Cheguei da estrada duma semana puxada e encontrei dois amigos no Guia (pronuncie o "u"). É um boteco na Boa Vista, em Limeira, Brasil, América Latina. Depois de vermos pelo zap fotos antigas de inúmeros bares de Limeira, coisa de vinte anos, passamos a discutir sobre o público desses botecos; locais que tradicional e historicamente foram frequentados pelos homens. Há uma cultura de boteco em Limeira, esse roots com calçada na frente, caixas atrás e um público que se conhece como família.
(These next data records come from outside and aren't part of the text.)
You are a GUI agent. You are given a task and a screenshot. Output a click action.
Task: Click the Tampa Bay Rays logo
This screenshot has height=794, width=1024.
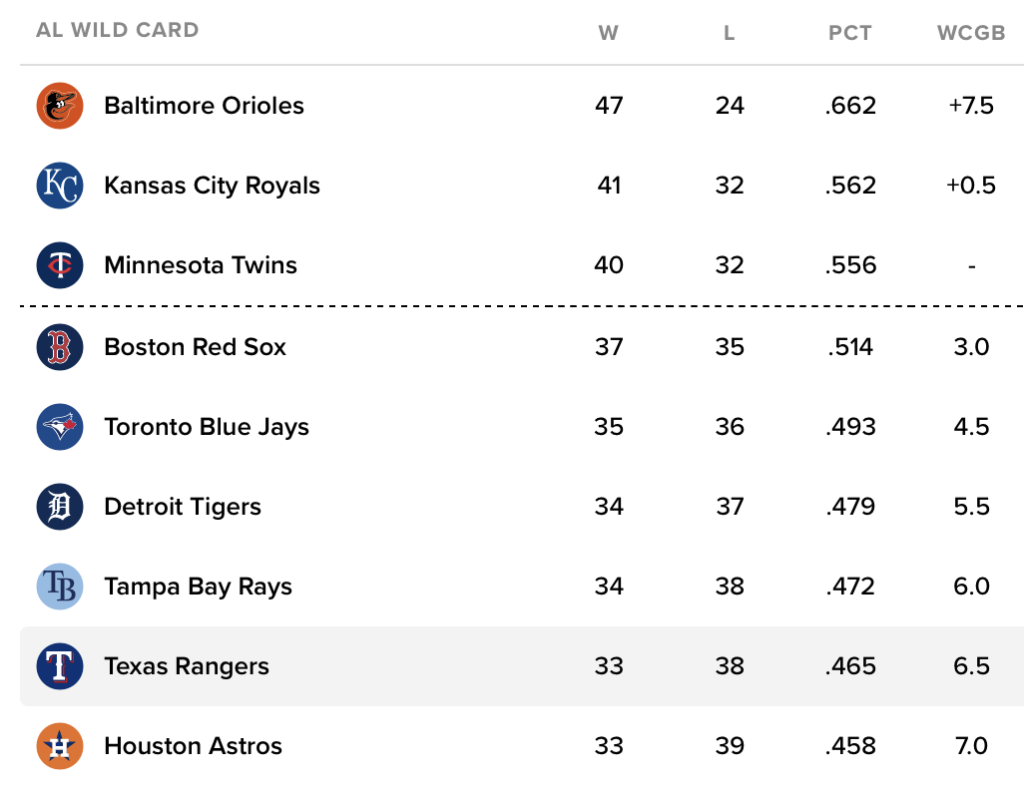[60, 587]
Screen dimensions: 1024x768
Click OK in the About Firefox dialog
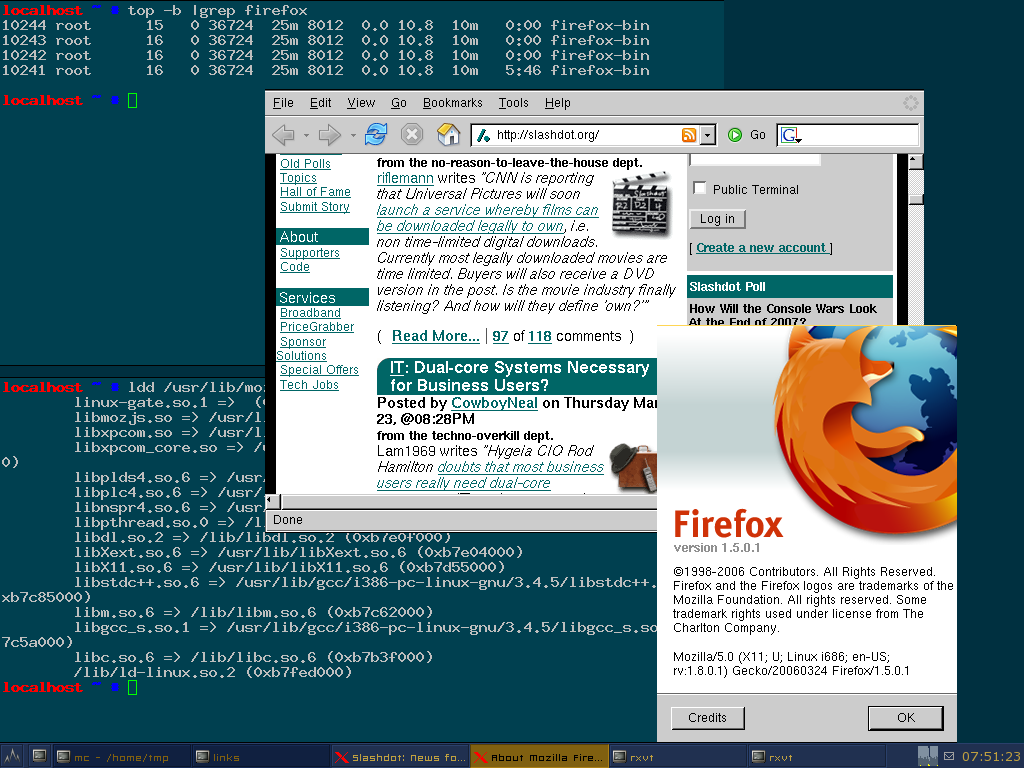(905, 718)
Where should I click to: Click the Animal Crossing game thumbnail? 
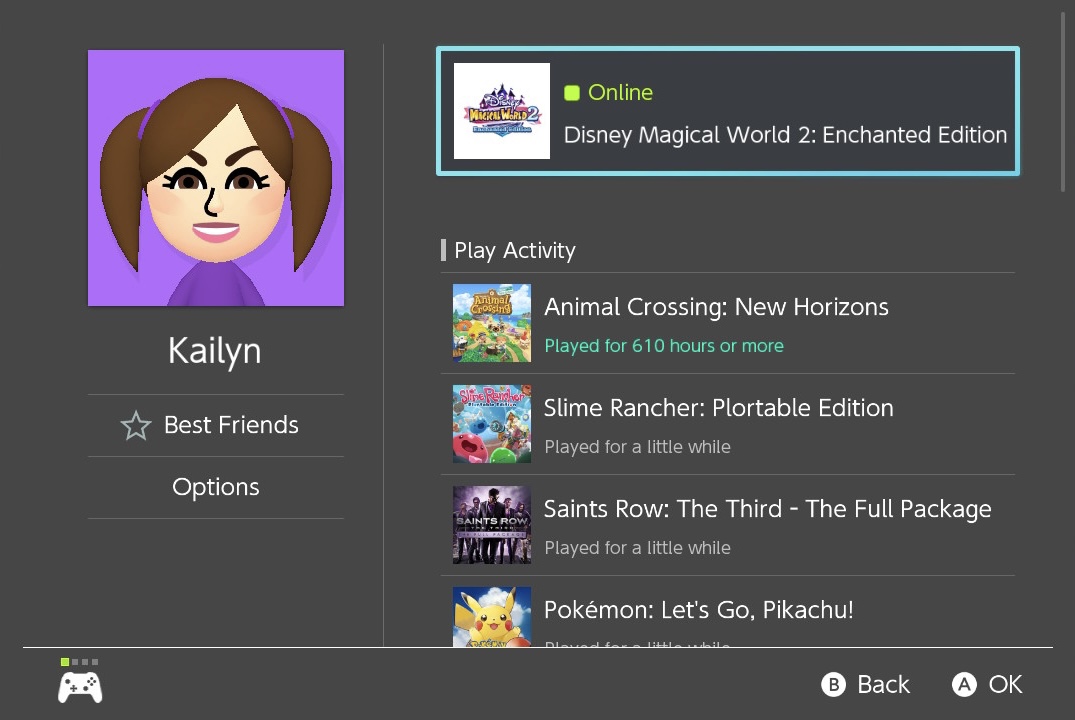pos(492,323)
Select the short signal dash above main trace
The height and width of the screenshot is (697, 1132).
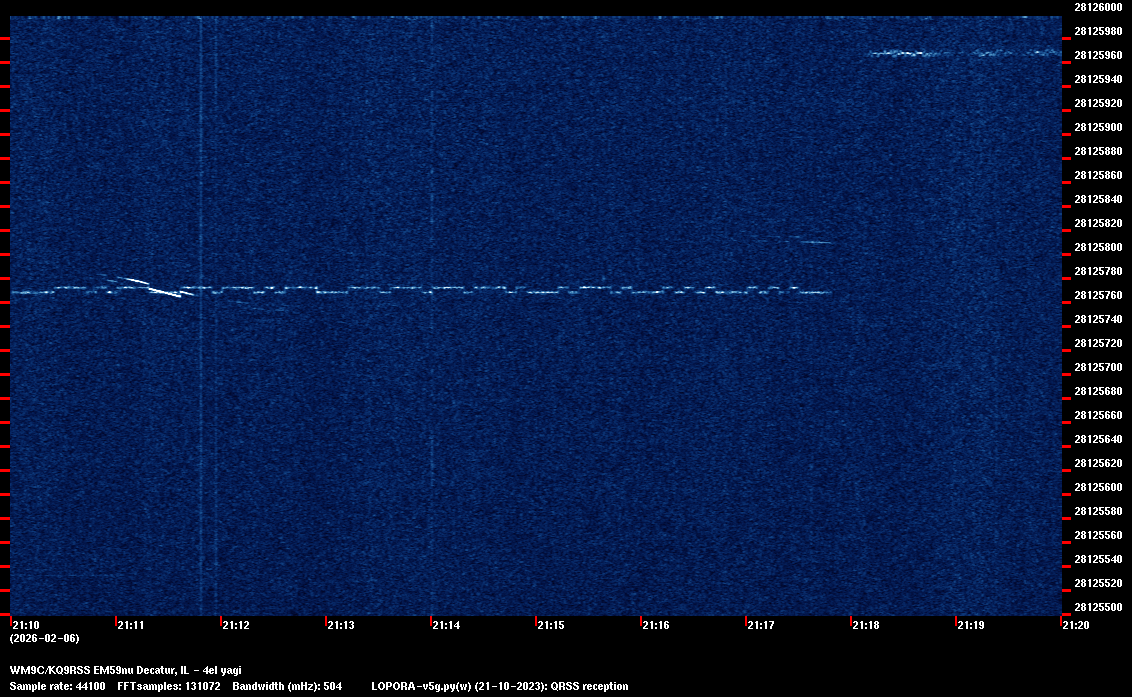(x=812, y=241)
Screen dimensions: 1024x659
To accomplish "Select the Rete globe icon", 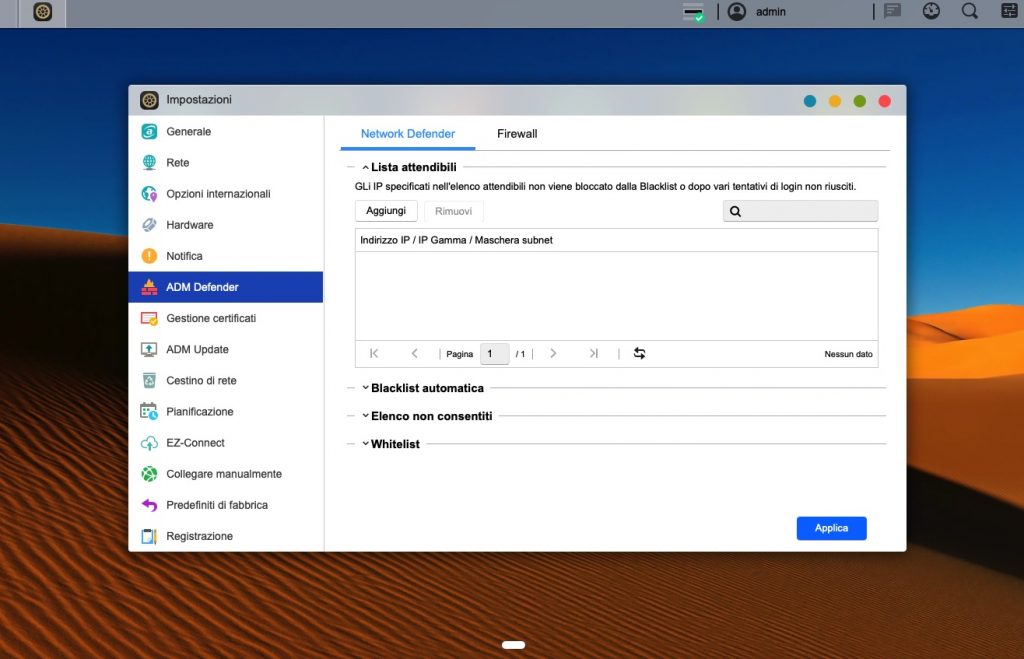I will click(149, 163).
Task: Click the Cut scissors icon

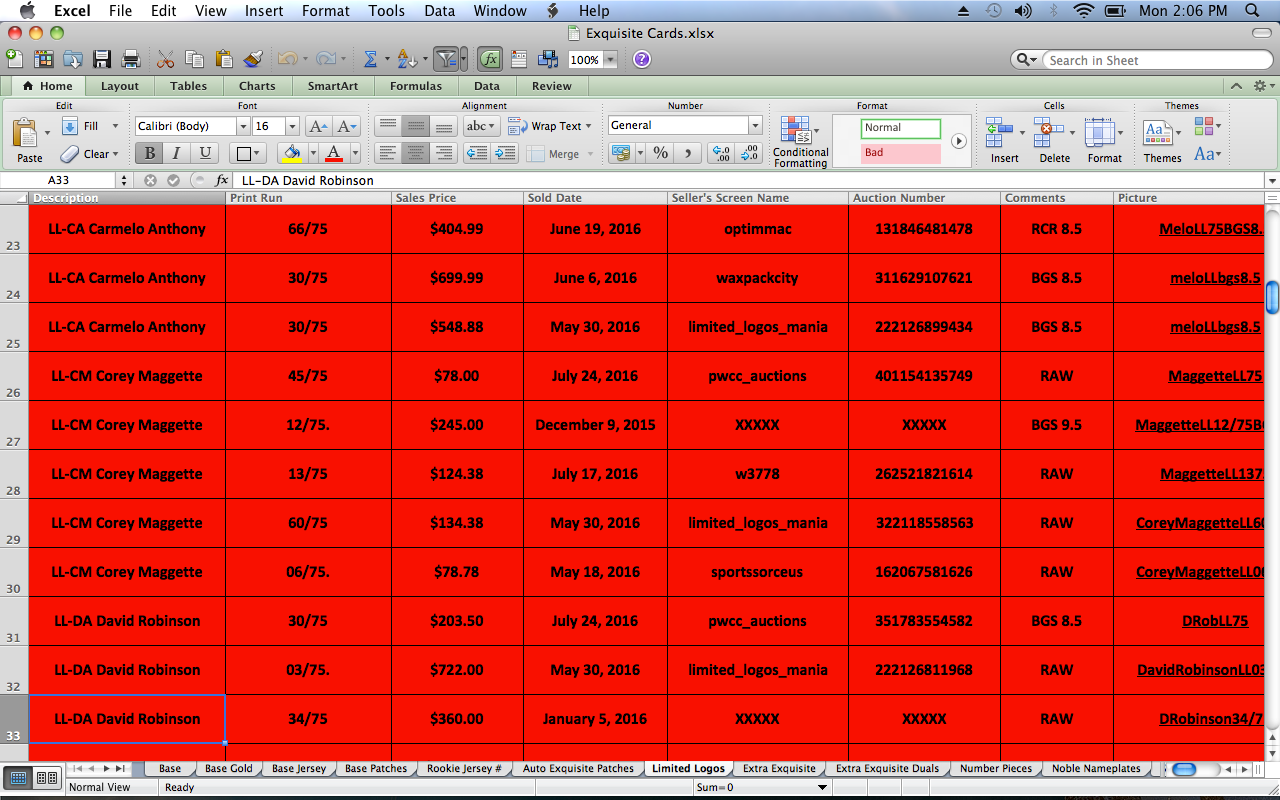Action: pos(166,60)
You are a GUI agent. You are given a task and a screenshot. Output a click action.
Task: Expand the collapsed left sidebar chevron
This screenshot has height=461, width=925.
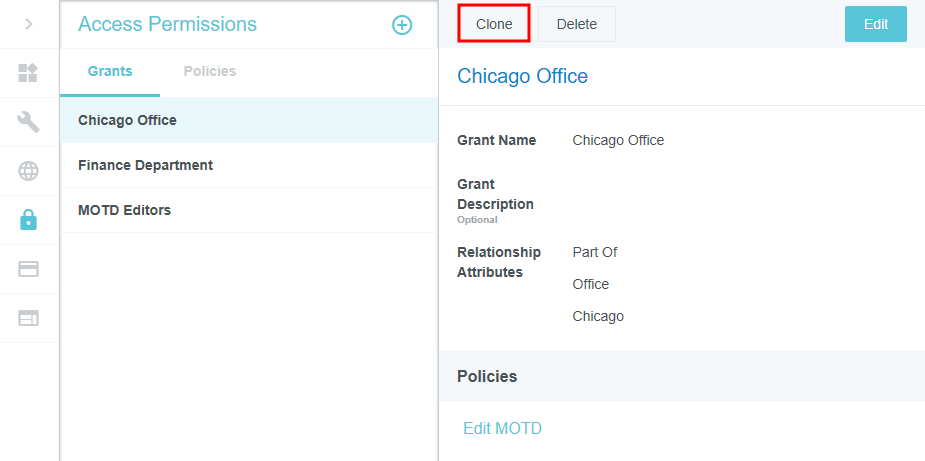point(28,24)
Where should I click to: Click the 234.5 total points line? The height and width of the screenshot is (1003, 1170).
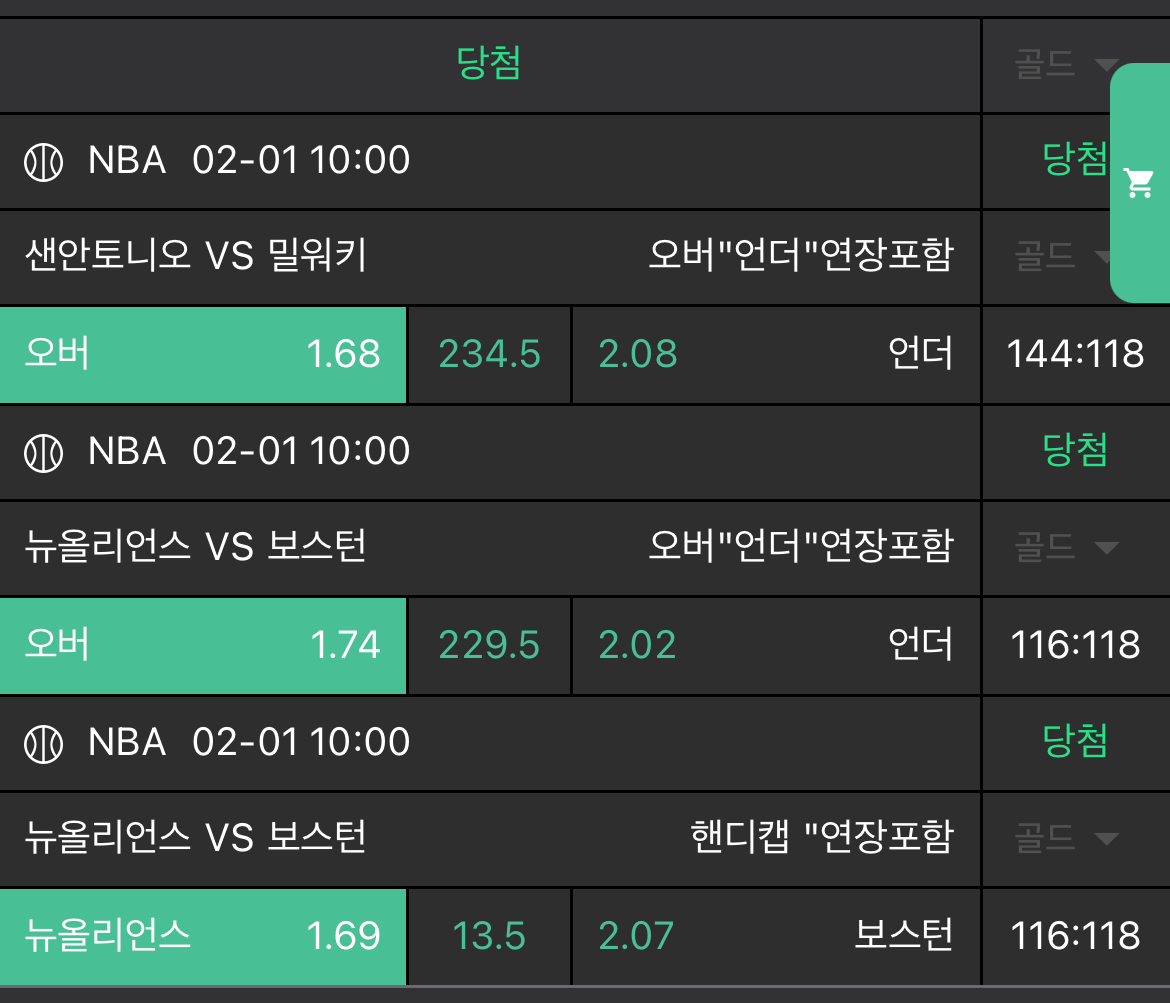[489, 354]
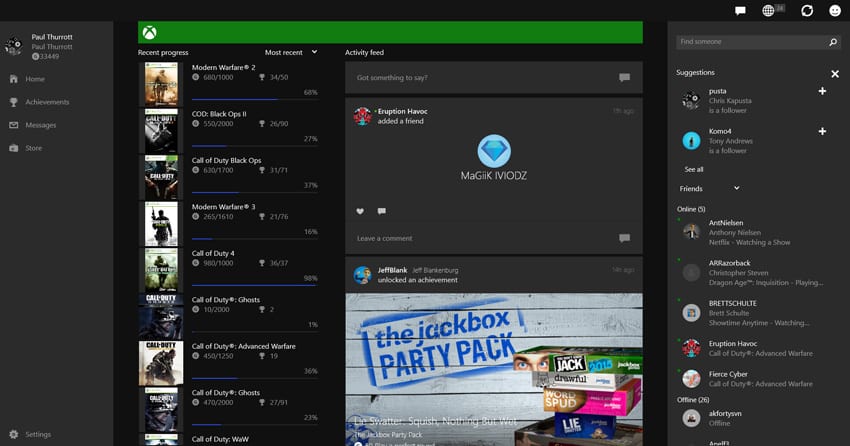Open Store from the left sidebar
The image size is (850, 446).
(33, 148)
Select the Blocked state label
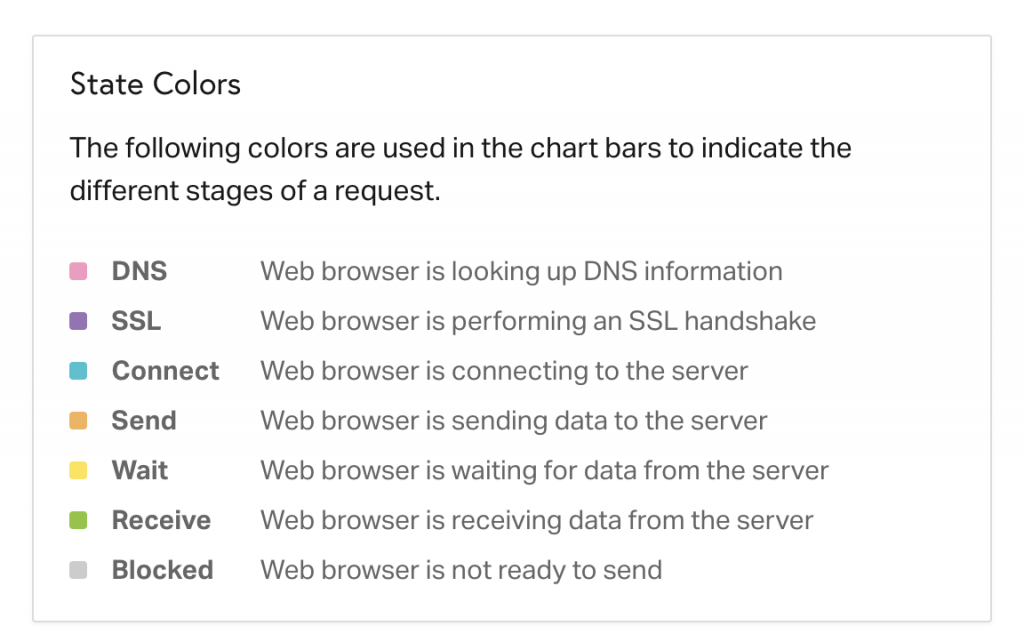This screenshot has height=642, width=1024. (163, 570)
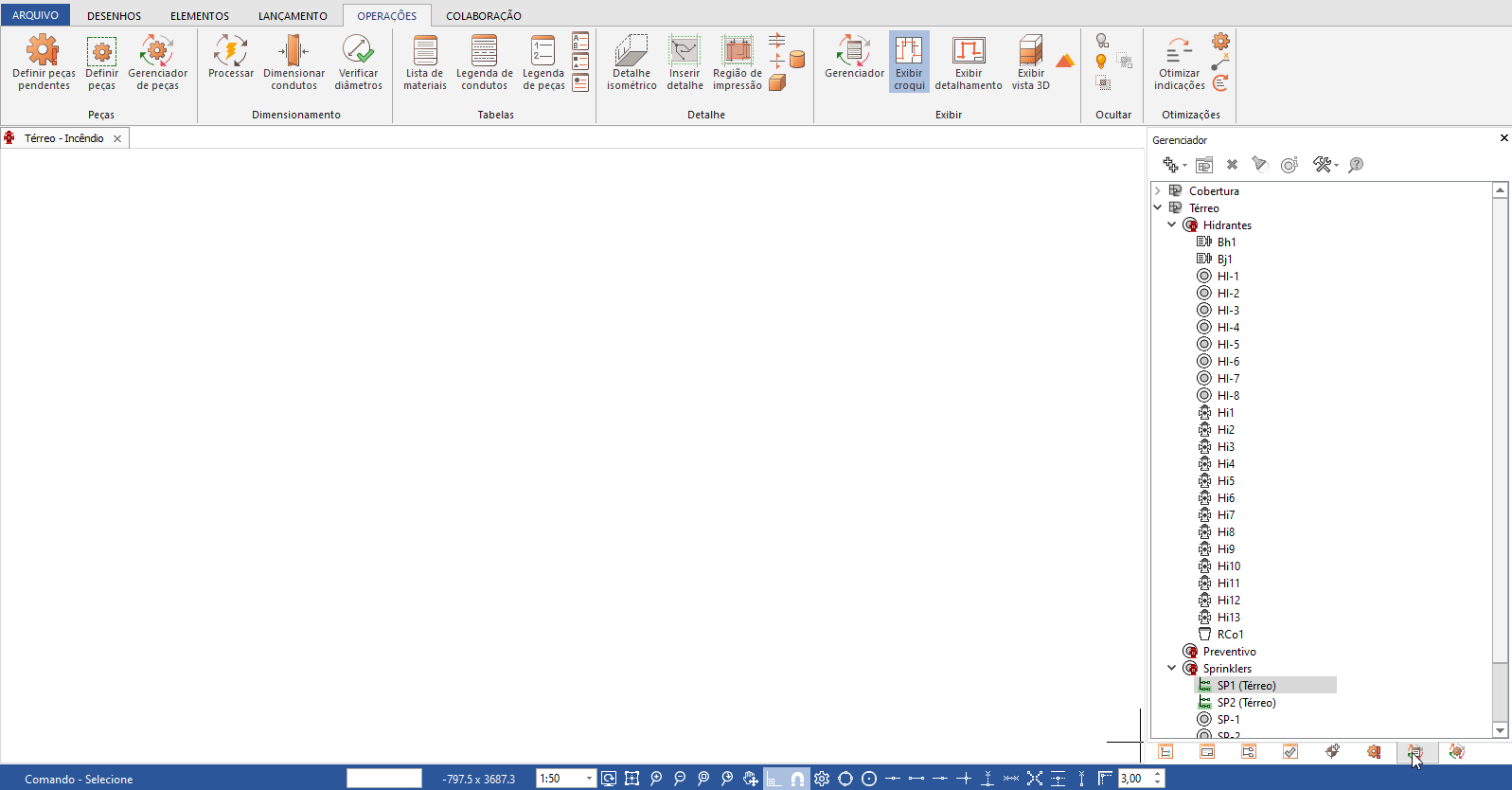Open Lista de materiais table
This screenshot has width=1512, height=790.
[424, 63]
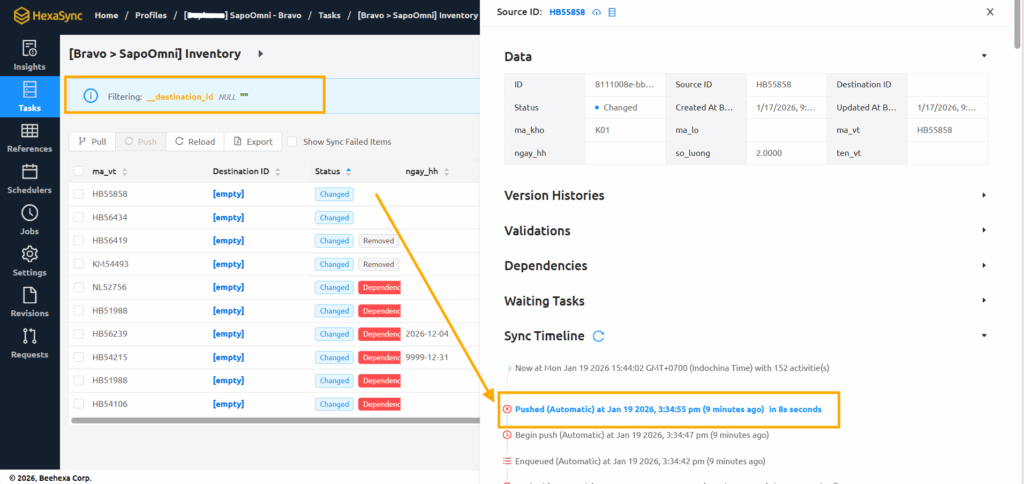This screenshot has height=484, width=1024.
Task: Open Requests in the sidebar
Action: pyautogui.click(x=29, y=342)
Quem chega cumprimenta todo mundo.
Durante um tempo o dono do bar se dedicou a aproximar a turma que queria conversar e distanciou os que queriam só tumultuar. Reina a paz para que você tome sua gelada e converse sobre as desgraças brasileiras. Durante muito tempo pensei que essa mania da cidade, de inúmeros botecos pelas esquinas espraiadas, impedisse que novos negócios fossem apreciados e frequentados. Mas não. Essas fotos antigas dos bares mostram o lazer duma Limeira forjada entre tornos, ouros e laranjas.
Percebi enfim que todos se espalham pelas esquinas para que fossemos à pé. Eu quando me saquei nessa conversa fui logo tirando foto do Guia (pronuncie o "u"). O Fusca me mostrou a plaqueta de 1950. Ali naquele Boteco muitos jogos do Flamengo foram vistos, muitos viram na TV a redemocratização, o povo cantando Milton Nascimento com a multidão no Incor, os ladrões depostos do Poder pelos alibabás de sempre e tanta lama até chegar a Brumadinho.
Viram o Brasil raspando na trave.
Enquanto todos esses anos vão passando nós vemos o Brasil vivendo num presente dolorido que se anestesia pelos Botecos, pelo molejo do Guia (pronuncie o "u") que toca a vida na esquina desde 1950; sem jamais desonrá-la. Eu ando cansado de tanto descaso que temos pelos nossos brasileiros. Violência de guerra chamada de taxa de criminalidade. No auge da minha raiva eu amaldiçoou tanta acomodação. Descanso em seguida para desgastar a teimosia do otimismo até que se transforme numa azia para avisar que estamos de ressaca.
Eu li na placa guia em vez de Guia (pronuncie o "u"). Precisamos pegar a guia do Brasil, a linha, aplacar a gula dos famintos e respirar preto e branco no presente. Ou enxergamos o nosso presente como ele é, preto e branco, ou o colorido de nossa bandeira será sempre sépia.
Mais uma Guia por favor. Pronuncie o "u", c...!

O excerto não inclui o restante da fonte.